▶ _Data for processing_:
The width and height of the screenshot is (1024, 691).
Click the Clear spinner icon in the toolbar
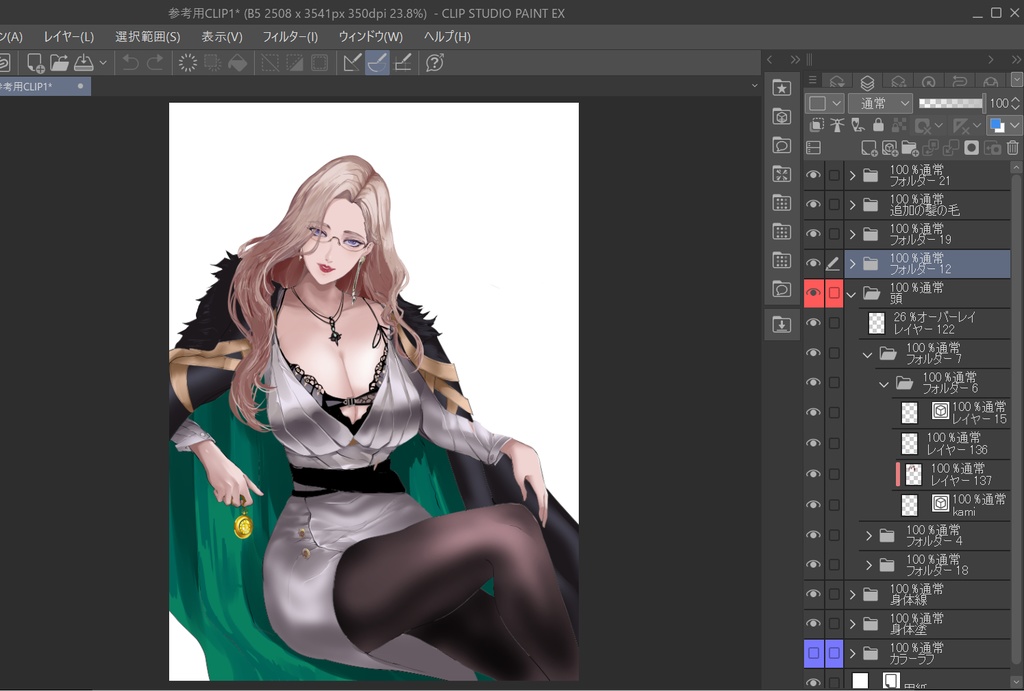(187, 63)
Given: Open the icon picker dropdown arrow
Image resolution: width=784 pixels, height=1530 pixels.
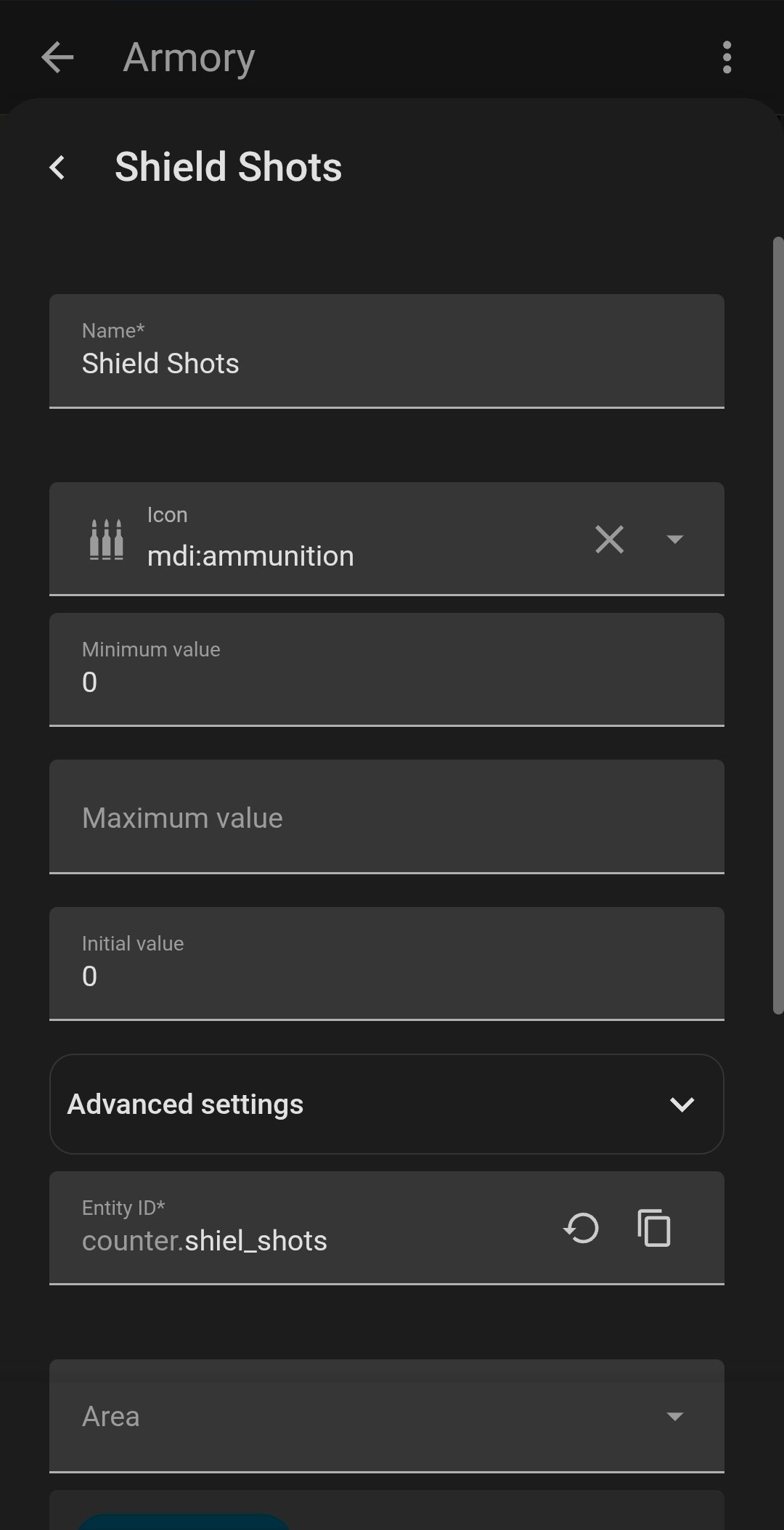Looking at the screenshot, I should pos(674,539).
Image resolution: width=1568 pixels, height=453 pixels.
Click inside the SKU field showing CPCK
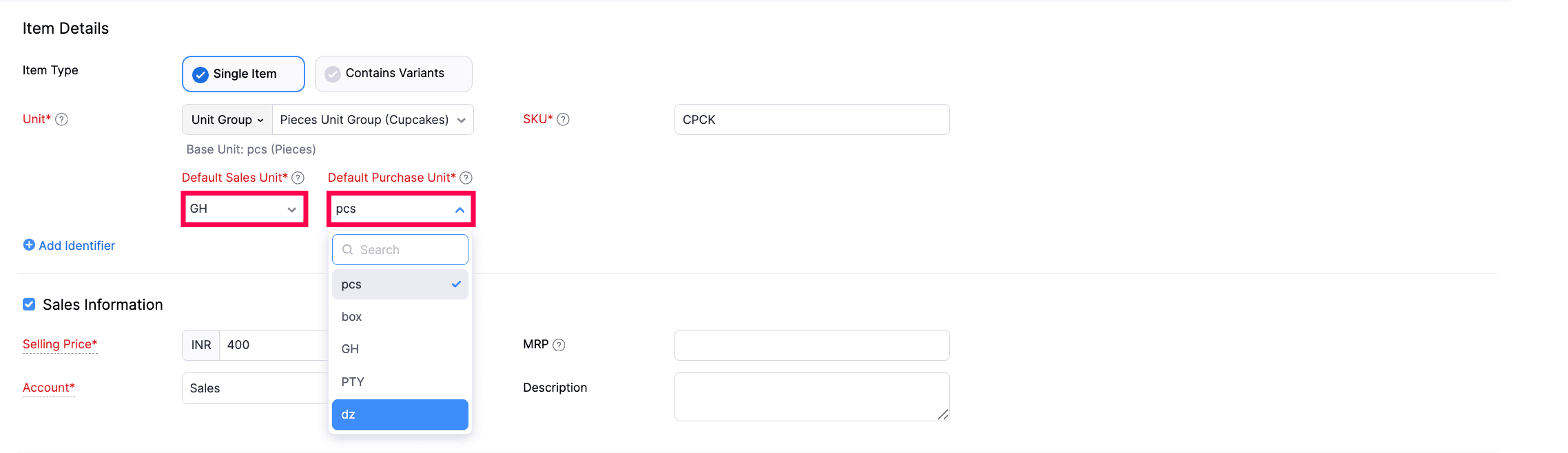point(812,119)
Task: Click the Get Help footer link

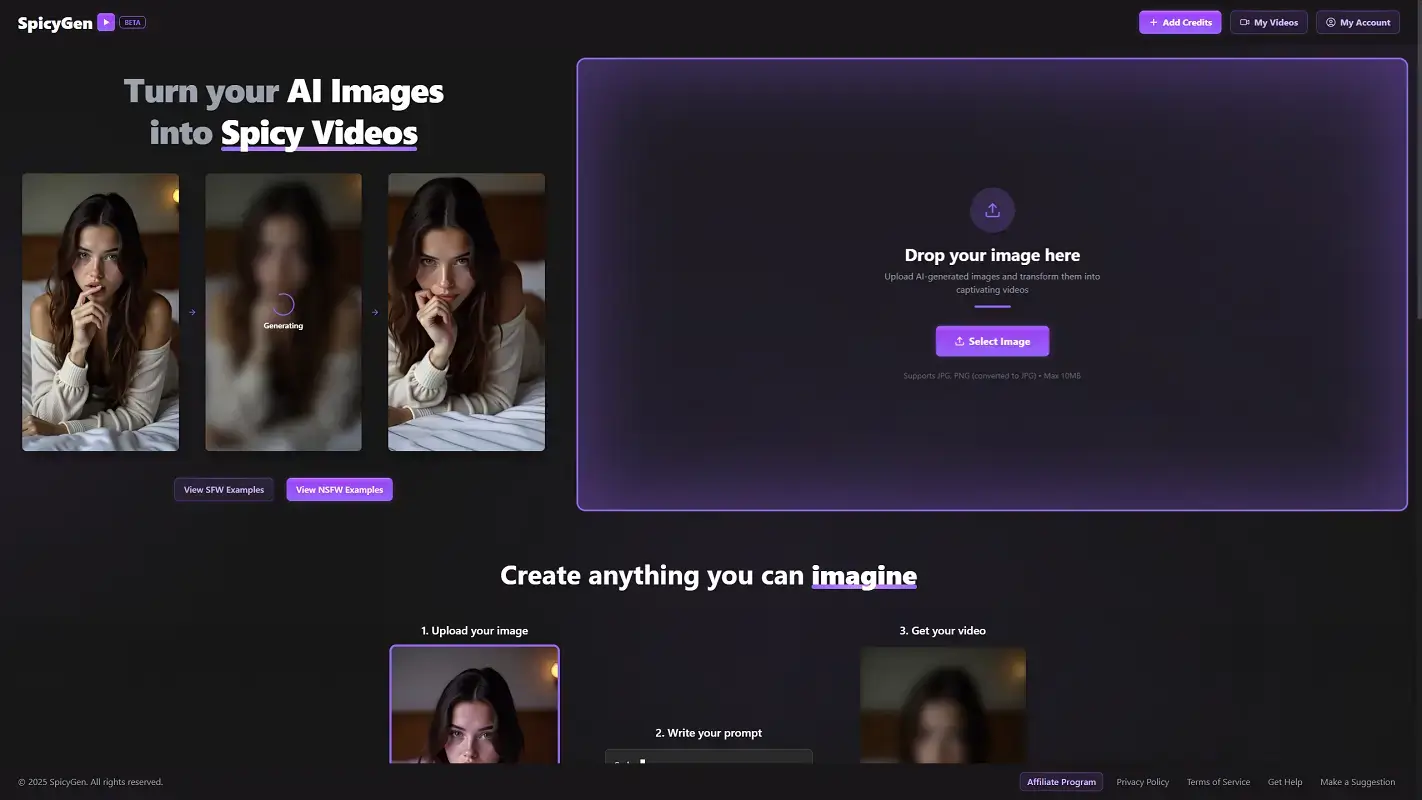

▶ _What you need to do_: Verbatim output of every entry above is required, though pictures are to be left out.

▶ _Exercise result_:
The width and height of the screenshot is (1024, 691).
Click the Clear spinner icon in the toolbar
(187, 63)
Given: Open the icon picker dropdown arrow
Image resolution: width=784 pixels, height=1530 pixels.
Looking at the screenshot, I should pos(674,539).
Image resolution: width=1568 pixels, height=453 pixels.
Click inside the SKU field showing CPCK
point(812,119)
Task: Click the Get Help footer link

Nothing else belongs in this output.